The impaired adult had been introduced to Cox by her father and was told by her father that Cox would be her financial advisor and that he was a person she could trust to manage her money after her father was no longer around to do so. After the victim’s father died, Cox devised and carried out schemes to defraud the impaired adult, resulting in the loss of her residence and approximately $ 400,000 in assets over the course of 18 months. Cox left her with no assets and no income.

Cox would cause the sale of a fund in the victim’s accounts and then wire the funds to her bank or mail a check to her that would be deposited into her account. He would then convince the victim to give him cash or a check in an amount equal to or slightly less than the amount transferred. These amounts were frequent and were generally in thousands of dollars.

“She believed that she and Cox were business partners even though she was unclear what that business was,” Assistant United States Attorney Deborah A. Solove said. “Since she has little concept of the value of money or the relative amounts changing hands, she thought that the money she agave him and the money he gave her was somehow a normal thing to do.”

Cox convinced a second victim to invest some of the money the victim transferred from his 401k after being laid off.
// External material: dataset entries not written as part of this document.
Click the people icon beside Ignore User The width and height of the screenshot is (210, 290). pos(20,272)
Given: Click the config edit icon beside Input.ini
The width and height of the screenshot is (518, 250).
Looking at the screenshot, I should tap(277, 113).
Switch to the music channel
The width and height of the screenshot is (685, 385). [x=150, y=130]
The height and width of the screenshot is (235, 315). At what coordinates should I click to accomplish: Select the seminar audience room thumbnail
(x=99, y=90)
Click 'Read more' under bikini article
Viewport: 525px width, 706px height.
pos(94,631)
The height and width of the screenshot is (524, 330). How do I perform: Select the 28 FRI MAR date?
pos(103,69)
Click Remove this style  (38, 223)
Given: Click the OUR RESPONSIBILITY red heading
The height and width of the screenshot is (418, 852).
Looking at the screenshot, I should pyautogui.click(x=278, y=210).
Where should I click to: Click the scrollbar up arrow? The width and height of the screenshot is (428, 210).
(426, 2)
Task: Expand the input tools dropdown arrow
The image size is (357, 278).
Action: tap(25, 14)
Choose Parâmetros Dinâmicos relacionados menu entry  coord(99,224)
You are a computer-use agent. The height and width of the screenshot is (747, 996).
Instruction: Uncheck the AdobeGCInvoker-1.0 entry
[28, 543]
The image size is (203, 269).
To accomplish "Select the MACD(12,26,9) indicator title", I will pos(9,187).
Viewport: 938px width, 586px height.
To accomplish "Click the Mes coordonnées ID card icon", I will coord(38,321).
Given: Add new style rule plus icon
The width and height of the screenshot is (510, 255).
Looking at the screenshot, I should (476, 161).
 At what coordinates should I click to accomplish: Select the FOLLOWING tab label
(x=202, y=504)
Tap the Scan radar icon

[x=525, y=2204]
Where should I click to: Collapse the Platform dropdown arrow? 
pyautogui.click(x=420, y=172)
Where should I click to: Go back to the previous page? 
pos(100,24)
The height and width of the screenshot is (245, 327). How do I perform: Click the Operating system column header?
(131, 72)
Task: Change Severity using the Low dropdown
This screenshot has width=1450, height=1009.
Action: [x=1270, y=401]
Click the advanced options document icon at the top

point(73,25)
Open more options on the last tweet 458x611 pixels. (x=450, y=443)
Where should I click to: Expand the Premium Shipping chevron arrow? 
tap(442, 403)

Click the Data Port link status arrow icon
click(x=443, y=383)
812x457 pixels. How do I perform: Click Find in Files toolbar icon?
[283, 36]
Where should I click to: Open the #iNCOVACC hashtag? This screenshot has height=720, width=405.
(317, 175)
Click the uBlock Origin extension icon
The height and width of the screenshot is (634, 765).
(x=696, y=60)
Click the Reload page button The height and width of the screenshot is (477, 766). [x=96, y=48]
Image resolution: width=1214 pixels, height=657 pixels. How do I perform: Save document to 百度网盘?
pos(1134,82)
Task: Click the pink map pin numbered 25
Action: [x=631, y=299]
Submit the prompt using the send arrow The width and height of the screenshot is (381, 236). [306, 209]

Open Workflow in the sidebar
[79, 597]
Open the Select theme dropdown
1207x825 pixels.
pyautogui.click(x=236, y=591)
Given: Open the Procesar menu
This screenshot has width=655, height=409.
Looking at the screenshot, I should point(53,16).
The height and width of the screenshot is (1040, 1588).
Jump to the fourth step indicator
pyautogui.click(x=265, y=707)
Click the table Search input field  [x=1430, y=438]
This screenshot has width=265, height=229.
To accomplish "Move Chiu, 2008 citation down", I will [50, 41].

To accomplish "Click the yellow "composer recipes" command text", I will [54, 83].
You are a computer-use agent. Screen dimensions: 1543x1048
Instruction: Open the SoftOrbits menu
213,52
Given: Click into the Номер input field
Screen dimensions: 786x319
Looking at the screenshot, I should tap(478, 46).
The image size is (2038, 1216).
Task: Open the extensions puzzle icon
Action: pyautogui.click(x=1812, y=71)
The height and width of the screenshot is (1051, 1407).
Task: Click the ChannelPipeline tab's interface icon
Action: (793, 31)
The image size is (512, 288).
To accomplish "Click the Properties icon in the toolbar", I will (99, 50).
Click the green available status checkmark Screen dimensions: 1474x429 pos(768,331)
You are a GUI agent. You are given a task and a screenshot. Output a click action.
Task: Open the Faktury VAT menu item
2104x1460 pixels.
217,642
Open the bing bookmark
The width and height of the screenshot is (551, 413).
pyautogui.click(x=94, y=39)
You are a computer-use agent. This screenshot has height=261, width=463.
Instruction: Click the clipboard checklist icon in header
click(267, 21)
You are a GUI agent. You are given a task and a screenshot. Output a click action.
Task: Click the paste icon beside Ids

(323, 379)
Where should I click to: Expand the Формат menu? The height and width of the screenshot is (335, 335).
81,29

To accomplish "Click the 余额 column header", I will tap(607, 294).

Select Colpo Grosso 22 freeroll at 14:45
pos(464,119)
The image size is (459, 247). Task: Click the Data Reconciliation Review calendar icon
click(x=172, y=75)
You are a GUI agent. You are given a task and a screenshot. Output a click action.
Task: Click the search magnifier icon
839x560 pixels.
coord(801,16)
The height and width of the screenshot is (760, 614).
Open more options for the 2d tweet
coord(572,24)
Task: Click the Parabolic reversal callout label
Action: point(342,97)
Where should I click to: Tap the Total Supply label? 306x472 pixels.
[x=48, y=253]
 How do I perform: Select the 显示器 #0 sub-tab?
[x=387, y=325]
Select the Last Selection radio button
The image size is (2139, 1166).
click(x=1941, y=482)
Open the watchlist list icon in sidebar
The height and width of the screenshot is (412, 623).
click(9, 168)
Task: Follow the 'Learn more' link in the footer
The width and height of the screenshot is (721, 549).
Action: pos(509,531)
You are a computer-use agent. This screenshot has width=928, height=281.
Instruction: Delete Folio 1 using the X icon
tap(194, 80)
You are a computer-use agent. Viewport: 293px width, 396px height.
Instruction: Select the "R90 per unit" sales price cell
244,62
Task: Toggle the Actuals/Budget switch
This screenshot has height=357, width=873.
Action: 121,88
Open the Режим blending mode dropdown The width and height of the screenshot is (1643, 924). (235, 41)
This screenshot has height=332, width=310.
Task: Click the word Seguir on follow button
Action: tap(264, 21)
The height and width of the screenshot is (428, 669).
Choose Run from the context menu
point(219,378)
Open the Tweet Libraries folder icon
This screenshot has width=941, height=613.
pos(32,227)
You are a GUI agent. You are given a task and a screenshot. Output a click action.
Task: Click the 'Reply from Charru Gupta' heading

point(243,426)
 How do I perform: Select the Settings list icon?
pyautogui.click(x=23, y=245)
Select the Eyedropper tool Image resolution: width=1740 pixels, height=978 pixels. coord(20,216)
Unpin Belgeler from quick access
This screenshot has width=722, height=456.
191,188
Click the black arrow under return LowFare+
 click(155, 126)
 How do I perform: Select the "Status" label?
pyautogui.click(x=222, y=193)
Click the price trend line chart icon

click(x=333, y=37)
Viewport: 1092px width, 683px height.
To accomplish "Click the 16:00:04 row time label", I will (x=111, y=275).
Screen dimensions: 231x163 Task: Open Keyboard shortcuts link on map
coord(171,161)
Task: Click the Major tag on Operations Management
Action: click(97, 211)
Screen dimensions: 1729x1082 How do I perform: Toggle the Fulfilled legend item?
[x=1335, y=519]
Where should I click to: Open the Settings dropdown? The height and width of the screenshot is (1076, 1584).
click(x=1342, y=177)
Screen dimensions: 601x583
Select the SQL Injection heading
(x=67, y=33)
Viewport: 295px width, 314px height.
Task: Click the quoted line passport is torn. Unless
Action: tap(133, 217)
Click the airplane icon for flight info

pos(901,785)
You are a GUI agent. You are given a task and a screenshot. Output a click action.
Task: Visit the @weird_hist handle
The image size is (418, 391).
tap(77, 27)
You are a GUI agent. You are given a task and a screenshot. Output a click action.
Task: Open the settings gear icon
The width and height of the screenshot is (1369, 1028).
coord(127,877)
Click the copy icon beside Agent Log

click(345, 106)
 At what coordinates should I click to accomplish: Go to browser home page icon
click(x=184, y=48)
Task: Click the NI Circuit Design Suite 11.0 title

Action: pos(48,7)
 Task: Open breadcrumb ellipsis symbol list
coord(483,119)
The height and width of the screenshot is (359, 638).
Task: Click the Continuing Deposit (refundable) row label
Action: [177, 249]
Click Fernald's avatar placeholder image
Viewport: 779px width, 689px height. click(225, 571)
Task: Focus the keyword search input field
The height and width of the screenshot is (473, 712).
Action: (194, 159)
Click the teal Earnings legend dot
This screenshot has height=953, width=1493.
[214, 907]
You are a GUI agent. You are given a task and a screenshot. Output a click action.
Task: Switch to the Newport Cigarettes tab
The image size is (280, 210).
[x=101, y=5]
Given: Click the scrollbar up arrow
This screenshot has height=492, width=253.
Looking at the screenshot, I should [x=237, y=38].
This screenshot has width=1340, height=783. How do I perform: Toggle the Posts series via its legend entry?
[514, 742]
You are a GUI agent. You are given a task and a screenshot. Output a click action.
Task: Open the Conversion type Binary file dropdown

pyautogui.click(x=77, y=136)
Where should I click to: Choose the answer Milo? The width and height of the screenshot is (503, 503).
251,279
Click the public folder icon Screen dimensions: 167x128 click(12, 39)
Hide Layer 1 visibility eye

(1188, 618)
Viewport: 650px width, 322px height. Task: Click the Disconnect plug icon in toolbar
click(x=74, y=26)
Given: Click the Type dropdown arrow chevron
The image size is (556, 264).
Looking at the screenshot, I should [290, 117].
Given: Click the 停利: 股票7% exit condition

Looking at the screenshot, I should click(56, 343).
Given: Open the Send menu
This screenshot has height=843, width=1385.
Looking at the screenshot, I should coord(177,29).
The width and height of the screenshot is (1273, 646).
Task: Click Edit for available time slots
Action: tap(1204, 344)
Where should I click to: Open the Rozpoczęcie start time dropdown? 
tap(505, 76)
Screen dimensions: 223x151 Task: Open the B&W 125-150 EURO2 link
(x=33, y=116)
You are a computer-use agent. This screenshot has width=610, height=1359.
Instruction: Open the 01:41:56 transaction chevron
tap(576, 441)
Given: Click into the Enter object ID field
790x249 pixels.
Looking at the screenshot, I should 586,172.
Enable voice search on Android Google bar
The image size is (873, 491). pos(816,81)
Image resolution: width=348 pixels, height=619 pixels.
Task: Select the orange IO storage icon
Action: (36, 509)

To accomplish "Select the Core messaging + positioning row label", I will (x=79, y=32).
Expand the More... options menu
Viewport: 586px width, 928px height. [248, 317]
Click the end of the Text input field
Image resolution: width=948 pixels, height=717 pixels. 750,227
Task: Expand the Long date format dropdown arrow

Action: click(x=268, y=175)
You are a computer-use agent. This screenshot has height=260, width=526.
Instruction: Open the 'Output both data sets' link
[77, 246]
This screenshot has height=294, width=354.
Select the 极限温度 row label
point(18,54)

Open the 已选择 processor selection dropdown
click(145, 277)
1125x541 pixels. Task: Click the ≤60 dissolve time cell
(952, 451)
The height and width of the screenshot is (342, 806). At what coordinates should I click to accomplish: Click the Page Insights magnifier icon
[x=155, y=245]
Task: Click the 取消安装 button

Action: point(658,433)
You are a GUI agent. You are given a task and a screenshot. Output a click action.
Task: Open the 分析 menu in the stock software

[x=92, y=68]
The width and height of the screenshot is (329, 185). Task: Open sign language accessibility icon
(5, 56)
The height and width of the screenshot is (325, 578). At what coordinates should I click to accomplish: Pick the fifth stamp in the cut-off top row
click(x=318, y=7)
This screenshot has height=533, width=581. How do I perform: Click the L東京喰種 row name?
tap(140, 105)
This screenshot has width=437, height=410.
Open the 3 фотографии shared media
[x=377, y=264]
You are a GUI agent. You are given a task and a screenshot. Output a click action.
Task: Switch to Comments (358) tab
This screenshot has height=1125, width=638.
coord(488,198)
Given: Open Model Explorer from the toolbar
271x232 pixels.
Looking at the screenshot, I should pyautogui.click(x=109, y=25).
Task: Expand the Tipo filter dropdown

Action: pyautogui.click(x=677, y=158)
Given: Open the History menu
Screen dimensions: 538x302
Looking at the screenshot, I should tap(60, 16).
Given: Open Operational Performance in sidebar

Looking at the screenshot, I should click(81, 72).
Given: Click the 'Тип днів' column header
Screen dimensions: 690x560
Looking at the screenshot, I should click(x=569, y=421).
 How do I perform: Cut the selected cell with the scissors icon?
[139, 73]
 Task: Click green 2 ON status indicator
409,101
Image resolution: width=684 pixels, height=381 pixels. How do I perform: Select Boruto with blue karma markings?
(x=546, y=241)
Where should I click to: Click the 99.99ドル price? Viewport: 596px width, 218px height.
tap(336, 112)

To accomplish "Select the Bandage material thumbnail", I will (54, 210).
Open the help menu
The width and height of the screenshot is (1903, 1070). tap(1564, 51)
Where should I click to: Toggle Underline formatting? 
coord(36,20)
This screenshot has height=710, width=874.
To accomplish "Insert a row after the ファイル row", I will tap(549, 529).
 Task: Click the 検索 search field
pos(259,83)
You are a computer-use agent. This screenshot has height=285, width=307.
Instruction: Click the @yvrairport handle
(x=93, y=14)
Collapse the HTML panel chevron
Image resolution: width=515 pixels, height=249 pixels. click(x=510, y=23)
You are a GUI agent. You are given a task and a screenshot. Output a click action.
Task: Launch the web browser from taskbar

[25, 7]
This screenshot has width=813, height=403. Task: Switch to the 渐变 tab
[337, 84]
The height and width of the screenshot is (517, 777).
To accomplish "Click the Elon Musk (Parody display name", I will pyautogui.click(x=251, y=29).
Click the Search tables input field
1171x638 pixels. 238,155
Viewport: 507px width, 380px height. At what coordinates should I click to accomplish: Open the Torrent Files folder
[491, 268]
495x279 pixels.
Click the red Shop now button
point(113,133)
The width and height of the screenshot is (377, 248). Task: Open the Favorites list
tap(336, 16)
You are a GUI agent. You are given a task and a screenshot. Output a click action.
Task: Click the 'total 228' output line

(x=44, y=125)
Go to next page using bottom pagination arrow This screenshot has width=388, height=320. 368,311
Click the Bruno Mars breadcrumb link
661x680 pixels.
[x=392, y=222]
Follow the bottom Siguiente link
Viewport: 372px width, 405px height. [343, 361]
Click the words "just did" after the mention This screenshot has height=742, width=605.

Cox asked the victim to invest $60,000 with a guaranteed 10 percent rate of return. The victim agreed to invest $10,000 after Cox sent him the agreement in writing in his employer’s business envelope. Although the victim received his principal and the interest eventually, Cox was fired when this came to light.

The defendant defrauded a third client, an elderly woman, whose adult daughters were handling her financial affairs, whom he paid back with the impaired adult’s money.

"The web of financial lies that Jason Cox created came crashing down like a house of cards and he is now a convicted felon that must pay back the stolen money," said Kathy A. Enstrom, Special Agent in Charge, IRS Criminal Investigation, Cincinnati Field Office.  "Unfortunately, the victims in this case, including an impaired individual, have been left to pick up the pieces"

U.S. Attorney Stewart commended the investigation of this case by the IRS Criminal Investigation Division, and Assistant U.S. Attorney Deborah A. Solove, who prosecuted the case.